Try it
After finding the line that holds "Task: Click the" below, set down that line and the rest through the final one exactly, leaving the pictures out.
-- Entries provided follows --
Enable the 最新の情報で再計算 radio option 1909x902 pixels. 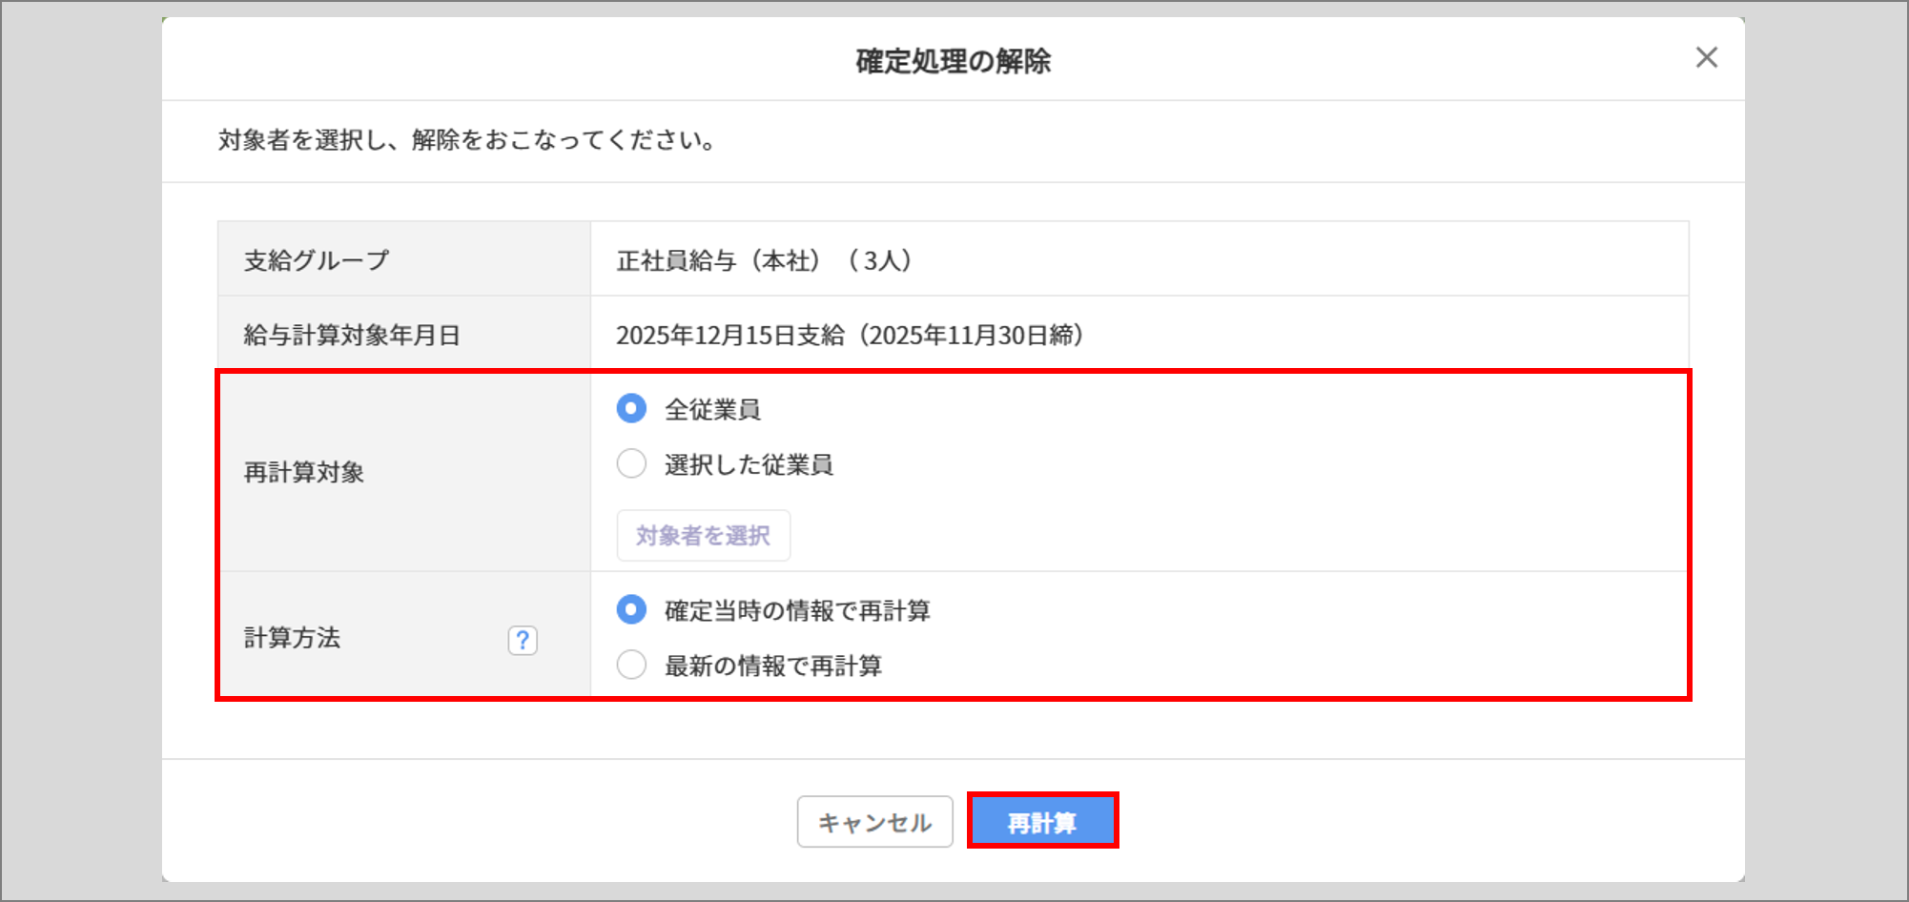631,665
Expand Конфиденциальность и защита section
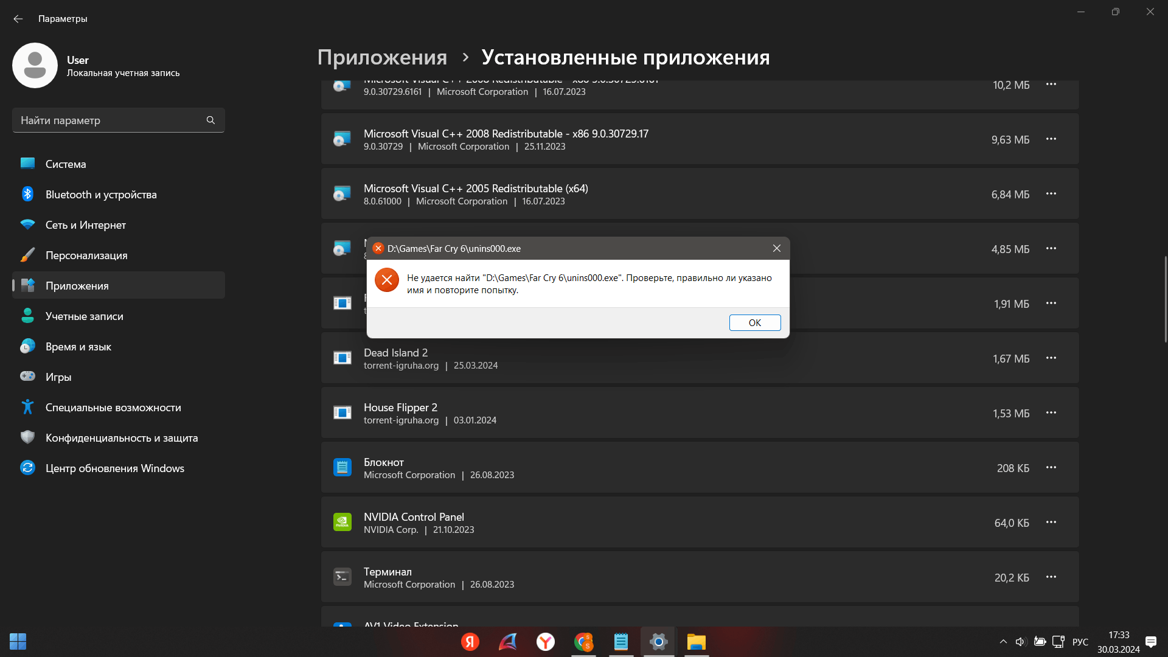 [x=121, y=437]
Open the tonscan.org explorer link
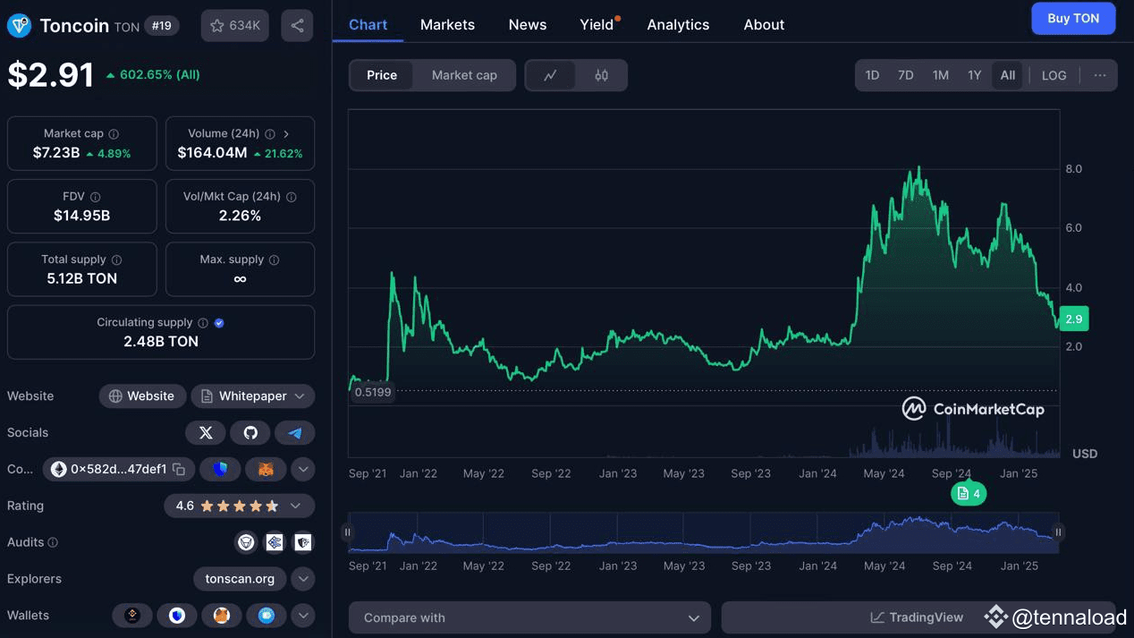The width and height of the screenshot is (1134, 638). click(x=240, y=579)
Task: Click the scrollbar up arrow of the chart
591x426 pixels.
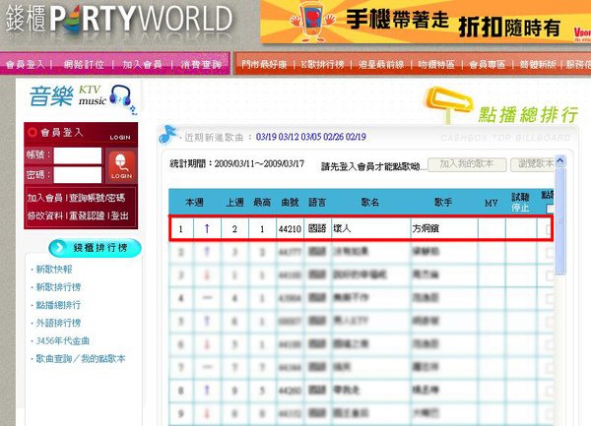Action: tap(560, 161)
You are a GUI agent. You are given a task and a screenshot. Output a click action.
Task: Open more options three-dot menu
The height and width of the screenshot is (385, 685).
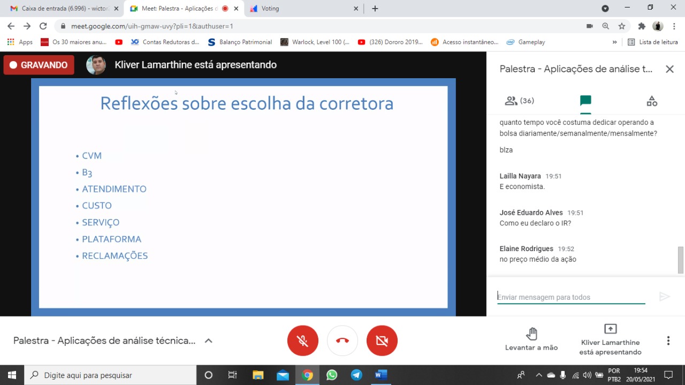coord(668,341)
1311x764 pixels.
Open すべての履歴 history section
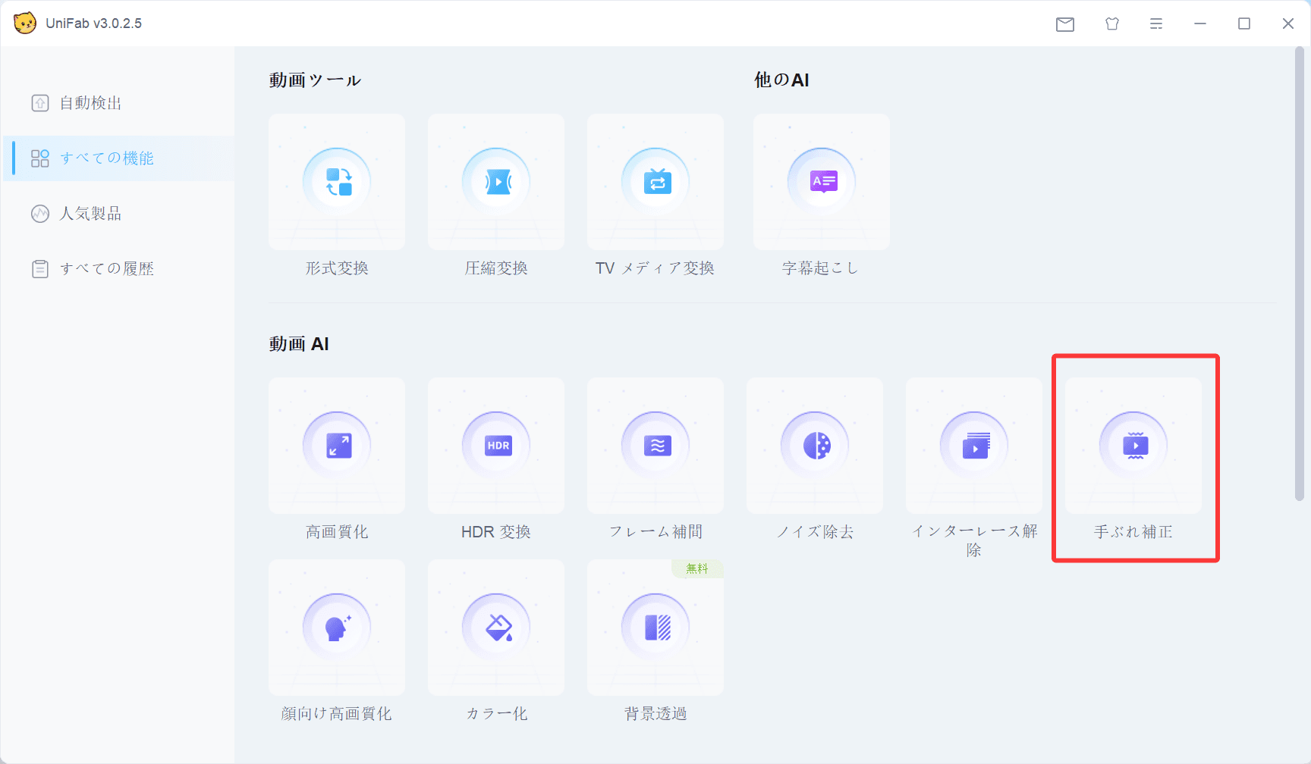click(106, 269)
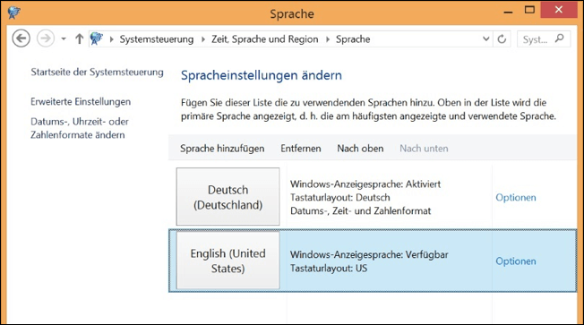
-- Entries provided concluded --
Task answer
Task: Click the scrollbar up arrow of the chart
591x426 pixels.
Action: tap(560, 161)
You are a GUI agent. You are given a task and a screenshot. Output a click action.
Task: Open more options three-dot menu
The height and width of the screenshot is (385, 685).
coord(668,341)
1311x764 pixels.
Open すべての履歴 history section
click(106, 269)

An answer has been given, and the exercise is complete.